Data rows -
============

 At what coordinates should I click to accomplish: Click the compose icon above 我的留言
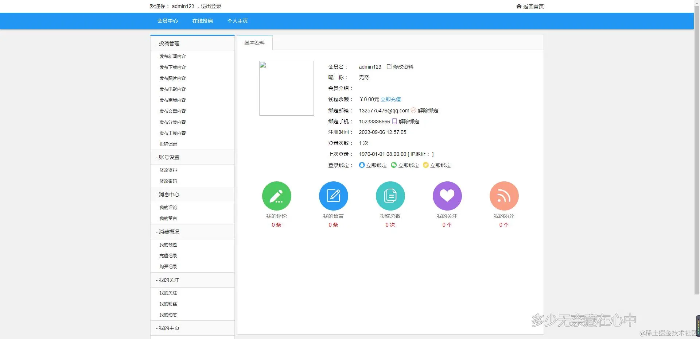click(333, 196)
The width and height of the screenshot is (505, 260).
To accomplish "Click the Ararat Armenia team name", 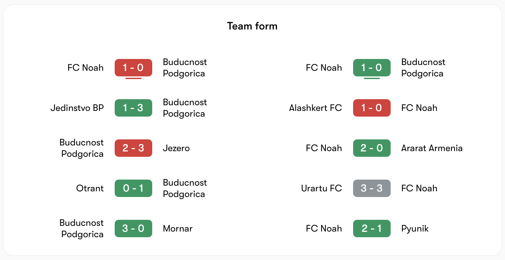I will tap(432, 148).
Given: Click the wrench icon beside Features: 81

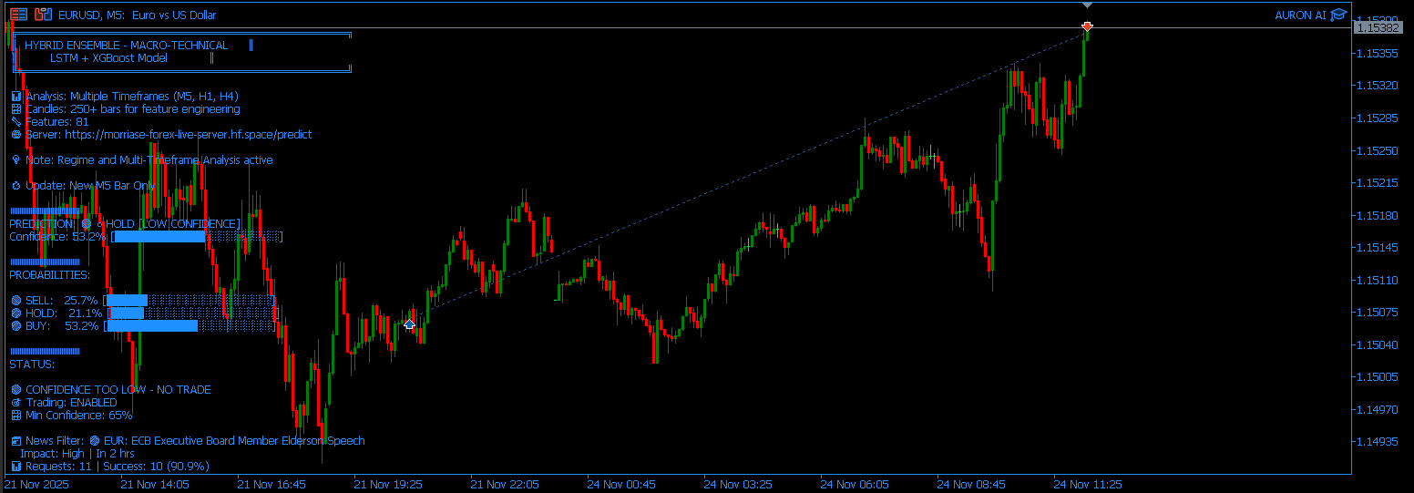Looking at the screenshot, I should tap(15, 122).
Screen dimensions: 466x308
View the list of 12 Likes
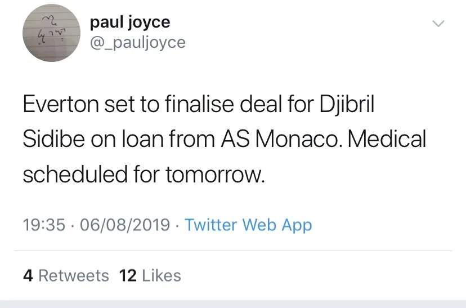pyautogui.click(x=150, y=276)
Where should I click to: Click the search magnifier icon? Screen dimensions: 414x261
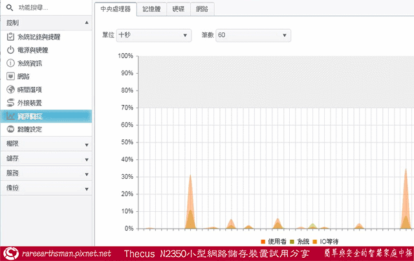click(10, 8)
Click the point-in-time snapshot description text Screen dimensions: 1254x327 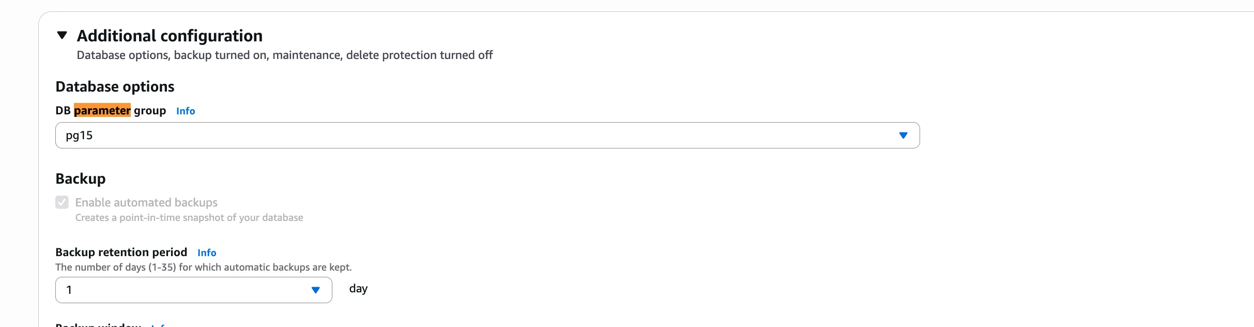click(x=189, y=218)
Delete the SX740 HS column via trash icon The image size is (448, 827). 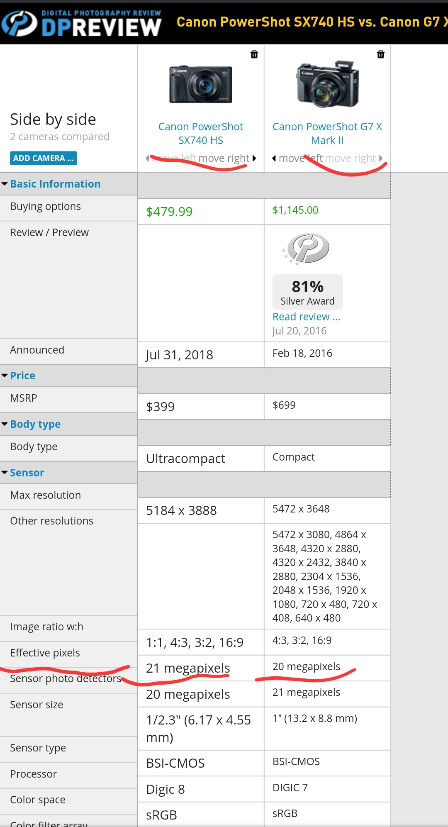point(254,54)
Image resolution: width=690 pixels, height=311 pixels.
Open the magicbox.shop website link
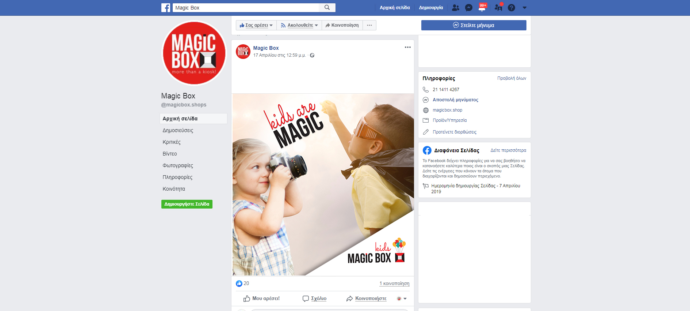click(x=447, y=110)
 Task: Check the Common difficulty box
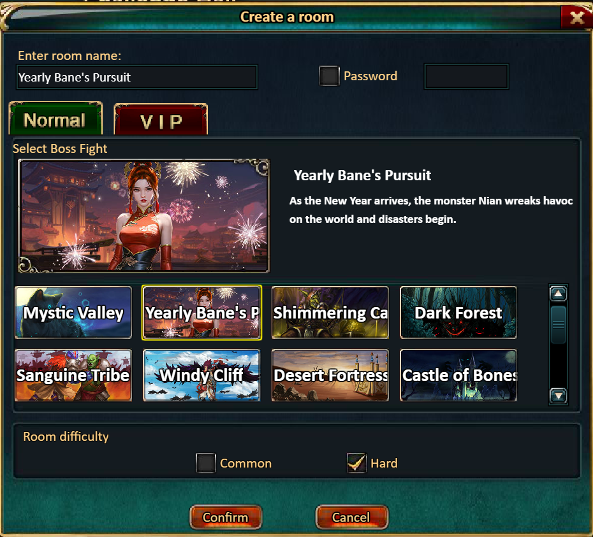[206, 463]
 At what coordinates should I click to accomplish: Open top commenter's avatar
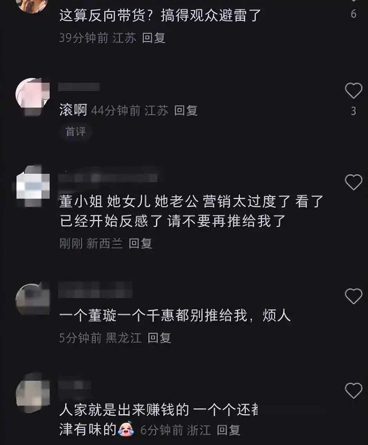pyautogui.click(x=33, y=5)
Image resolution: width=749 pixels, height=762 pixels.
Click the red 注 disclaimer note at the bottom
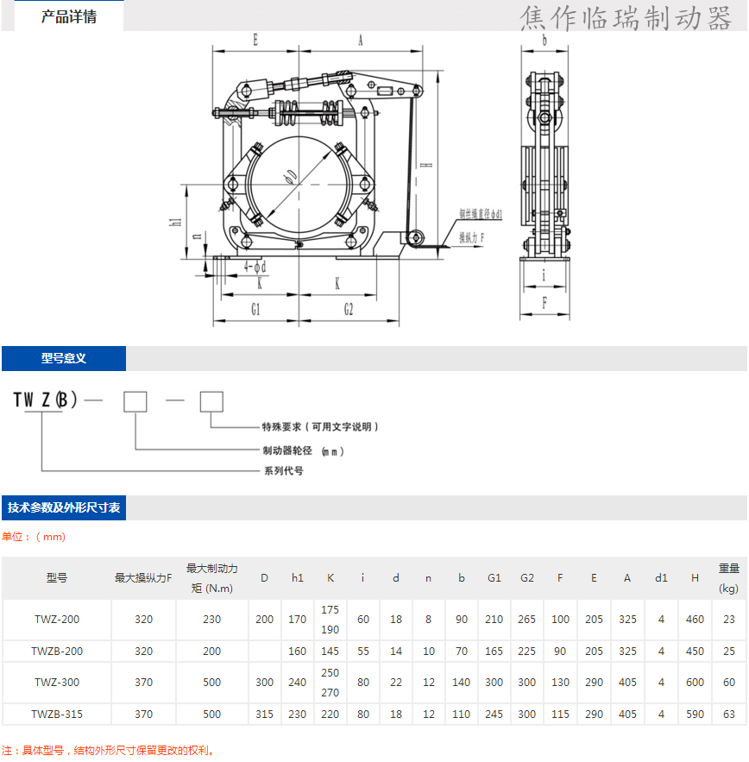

============

To be done - Starting with the line containing "Task: Check the Common difficulty box" and going on through the end of the records, write those lines out again, requests included, adding -58 to every coordinate in the answers, and leave the pictures out.

Written reply -
 Task: Check the Common difficulty box
[148, 405]
 At what coordinates should I click to accomplish: Open top commenter's avatar
pyautogui.click(x=-25, y=-53)
Image resolution: width=749 pixels, height=762 pixels.
Click the red 注 disclaimer note at the bottom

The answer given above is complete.